• _What you are asked to do_
Across all the entries below, how many lines mention the string "width"? Respond with a single number.

• _Data_
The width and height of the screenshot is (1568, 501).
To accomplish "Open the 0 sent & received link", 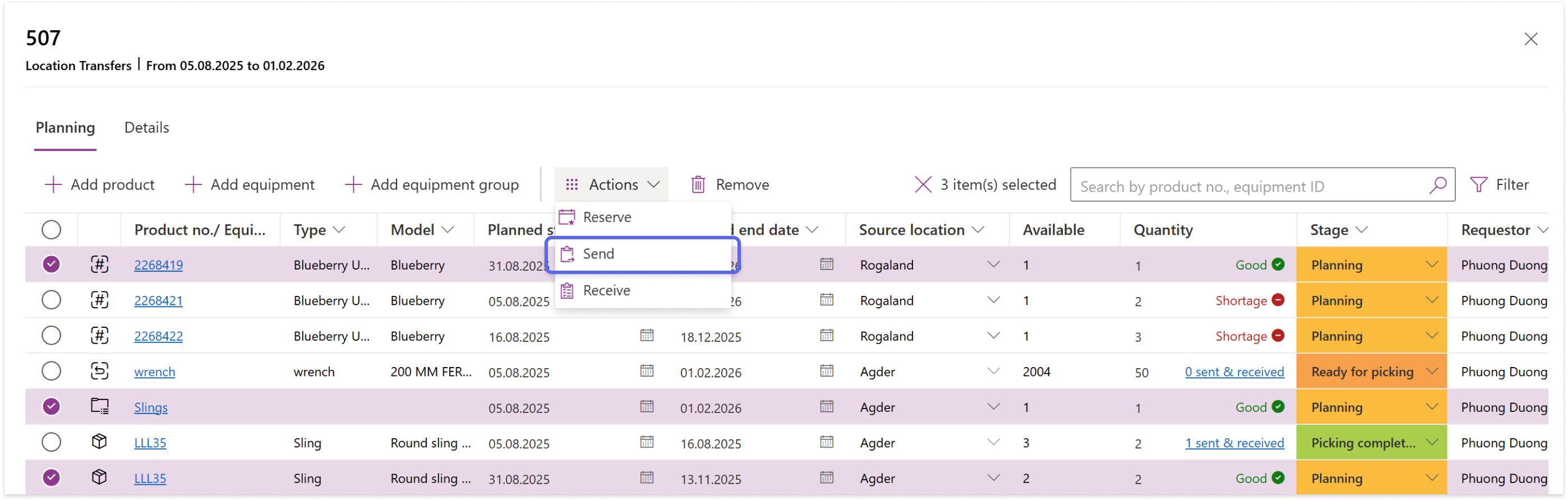I will point(1234,372).
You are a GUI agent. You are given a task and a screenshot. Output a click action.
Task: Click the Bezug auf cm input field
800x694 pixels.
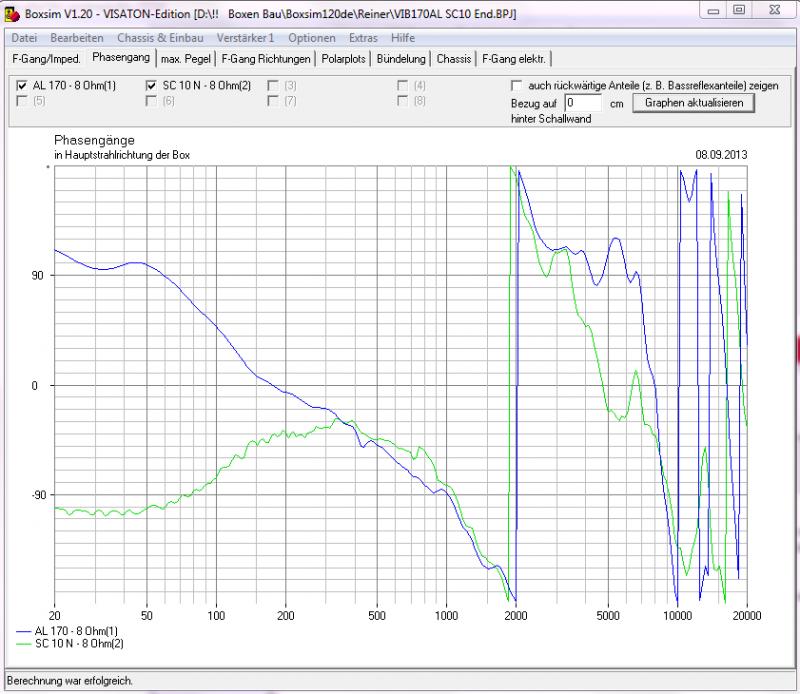(x=583, y=103)
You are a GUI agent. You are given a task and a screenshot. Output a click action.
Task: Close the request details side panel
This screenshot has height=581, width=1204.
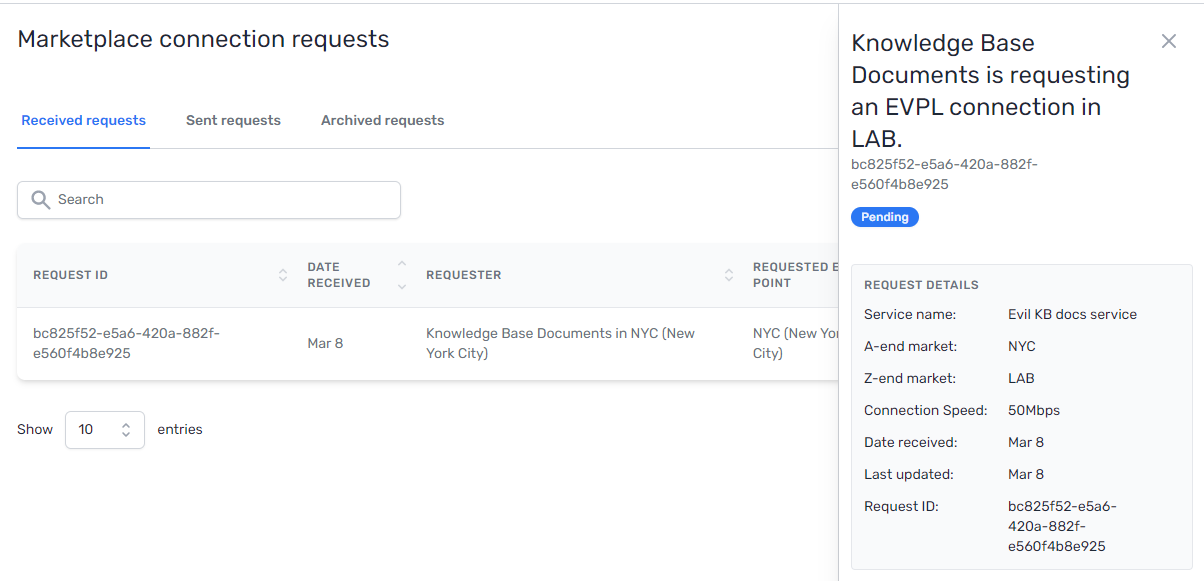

• _Reply to the exercise_
2